--- Record excerpts Enclosed Below ---

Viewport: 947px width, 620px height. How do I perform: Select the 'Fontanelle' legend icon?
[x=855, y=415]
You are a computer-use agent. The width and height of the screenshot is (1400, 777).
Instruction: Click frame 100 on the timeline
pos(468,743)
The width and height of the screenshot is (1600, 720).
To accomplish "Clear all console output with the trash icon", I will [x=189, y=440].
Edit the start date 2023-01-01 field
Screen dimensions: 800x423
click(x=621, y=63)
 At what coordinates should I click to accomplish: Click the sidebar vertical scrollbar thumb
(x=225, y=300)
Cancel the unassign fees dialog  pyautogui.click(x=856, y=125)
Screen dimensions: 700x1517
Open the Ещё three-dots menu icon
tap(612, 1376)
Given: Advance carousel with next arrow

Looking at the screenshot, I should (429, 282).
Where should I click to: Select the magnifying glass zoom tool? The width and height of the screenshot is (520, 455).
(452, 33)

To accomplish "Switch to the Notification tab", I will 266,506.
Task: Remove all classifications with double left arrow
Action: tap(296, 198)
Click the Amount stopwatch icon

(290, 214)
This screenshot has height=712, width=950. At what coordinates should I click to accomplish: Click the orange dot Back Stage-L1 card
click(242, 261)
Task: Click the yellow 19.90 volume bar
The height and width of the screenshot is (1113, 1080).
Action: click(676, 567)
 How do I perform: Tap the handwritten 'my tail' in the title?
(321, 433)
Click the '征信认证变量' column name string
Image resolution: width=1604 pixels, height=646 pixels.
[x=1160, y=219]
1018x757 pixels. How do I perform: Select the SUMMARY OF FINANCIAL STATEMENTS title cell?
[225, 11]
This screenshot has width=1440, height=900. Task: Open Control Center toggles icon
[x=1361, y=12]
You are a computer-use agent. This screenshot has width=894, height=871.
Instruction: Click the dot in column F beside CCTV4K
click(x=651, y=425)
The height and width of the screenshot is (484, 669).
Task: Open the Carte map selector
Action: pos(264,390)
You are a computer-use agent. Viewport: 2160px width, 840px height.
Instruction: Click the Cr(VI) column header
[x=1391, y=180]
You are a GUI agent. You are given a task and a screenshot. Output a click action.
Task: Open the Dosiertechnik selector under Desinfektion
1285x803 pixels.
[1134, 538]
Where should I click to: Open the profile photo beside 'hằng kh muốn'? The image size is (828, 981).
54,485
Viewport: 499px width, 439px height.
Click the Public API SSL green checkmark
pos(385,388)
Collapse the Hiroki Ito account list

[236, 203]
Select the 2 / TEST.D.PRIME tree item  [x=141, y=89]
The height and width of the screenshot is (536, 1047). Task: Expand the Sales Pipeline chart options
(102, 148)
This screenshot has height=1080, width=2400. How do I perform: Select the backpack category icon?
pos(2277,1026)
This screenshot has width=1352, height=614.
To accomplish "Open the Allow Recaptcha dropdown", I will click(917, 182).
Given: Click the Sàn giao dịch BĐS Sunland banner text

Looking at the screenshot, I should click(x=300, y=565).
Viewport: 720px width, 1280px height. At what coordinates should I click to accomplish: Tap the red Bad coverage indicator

--- End of Enclosed Record excerpts ---

### Assigned task
Above are the entries. Copy exactly the part that opens with the line containing "Task: Open the Dosiertechnik" and closes with the line containing "Viewport: 499px width, 439px height.", and no more.

### Response box
Task: Open the Dosiertechnik selector under Desinfektion
1285x803 pixels.
[1134, 538]
Where should I click to: Open the profile photo beside 'hằng kh muốn'? The image size is (828, 981).
54,485
Viewport: 499px width, 439px height.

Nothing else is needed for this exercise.